Data supplied
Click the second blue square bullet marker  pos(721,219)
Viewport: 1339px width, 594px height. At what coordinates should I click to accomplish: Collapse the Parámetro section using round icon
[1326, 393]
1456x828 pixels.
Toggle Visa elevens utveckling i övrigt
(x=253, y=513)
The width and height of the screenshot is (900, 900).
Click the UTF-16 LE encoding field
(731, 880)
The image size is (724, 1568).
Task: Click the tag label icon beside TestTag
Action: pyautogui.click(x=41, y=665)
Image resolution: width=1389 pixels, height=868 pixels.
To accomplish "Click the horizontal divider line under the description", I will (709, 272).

To do
Word for word, restate the lines above from the line containing "Viewport: 1339px width, 594px" through the line containing "The width and", with both included and nothing else.

The answer
Viewport: 1339px width, 594px height. At what coordinates should I click to accomplish: Collapse the Parámetro section using round icon
[1326, 393]
1456x828 pixels.
Toggle Visa elevens utveckling i övrigt
(x=253, y=513)
The width and height of the screenshot is (900, 900).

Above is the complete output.